Charondas, qui suivit Zaleucus, s’expliqua de même. Les Platon, les Cicéron, les divins Antonins, n’eurent point depuis d’autre langage. C’est ainsi que s’explique, en cent endroits, ce Julien, qui eut le malheur d’abandonner la religion chrétienne, mais qui fit tant d’honneur à la naturelle ; Julien, le scandale de notre Église et la gloire de l’empire romain.

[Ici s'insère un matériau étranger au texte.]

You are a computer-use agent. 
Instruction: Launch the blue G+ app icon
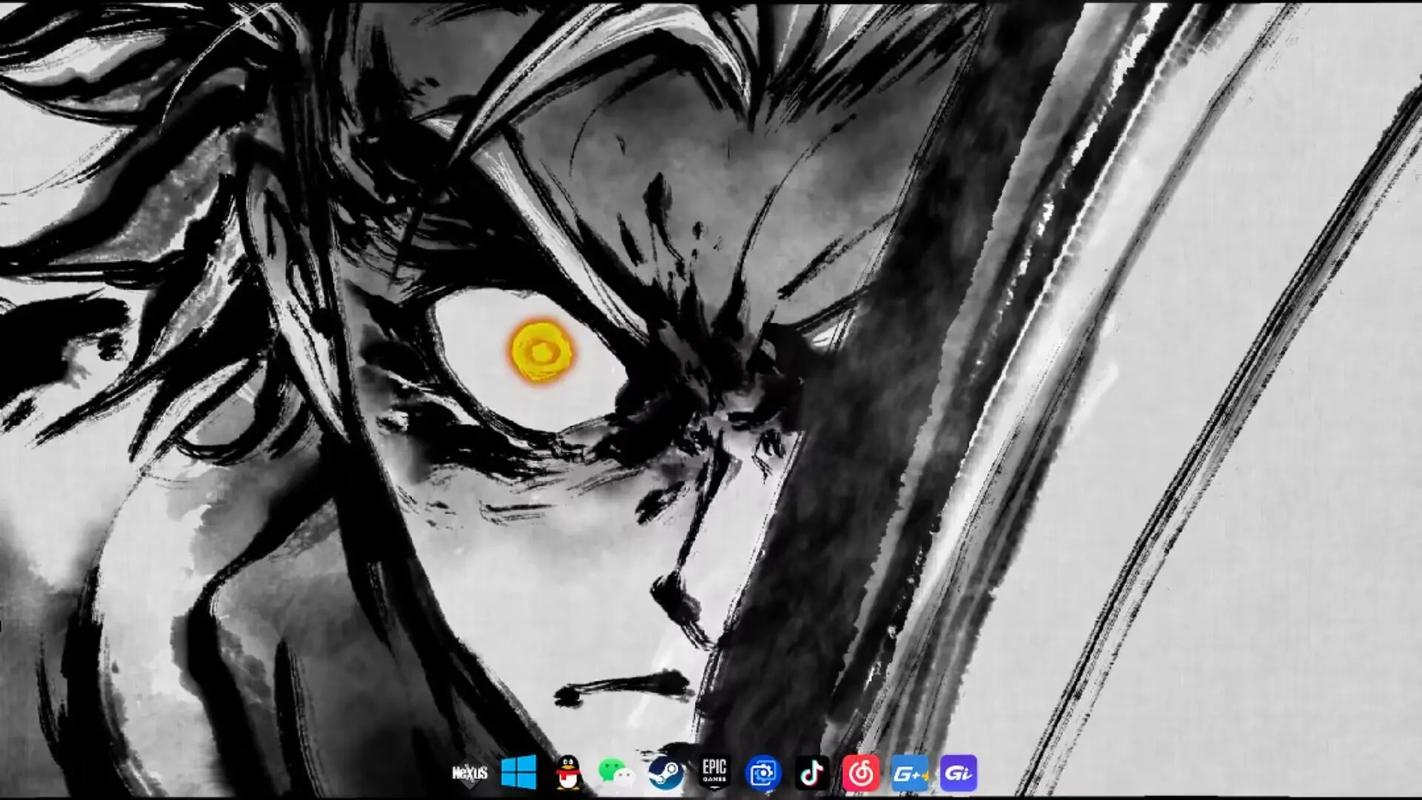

« Il faut, dit-il, instruire les ignorants, et non les punir ; les plaindre, et non les haïr. Le devoir d’un empereur est d’imiter Dieu : l’imiter, c’est d’avoir le moins de besoins, et de faire le plus de bien qu’il est possible. » Que ceux donc qui insultent l’antiquité apprennent à la connaître ; qu’ils ne confondent pas les sages législateurs avec des conteurs de fables ; qu’ils sachent distinguer les lois des plus sages magistrats, et les usages ridicules des peuples ; qu’ils ne disent point : On inventa des cérémonies superstitieuses, on prodigua de faux oracles et de faux prodiges ; donc tous les magistrats de la Grèce et de Rome qui les toléraient étaient des aveugles trompés et des trompeurs ; c’est comme s’ils disaient : Il y a des bonzes à la Chine qui abusent la populace ; donc le sage Confucius était un misérable imposteur.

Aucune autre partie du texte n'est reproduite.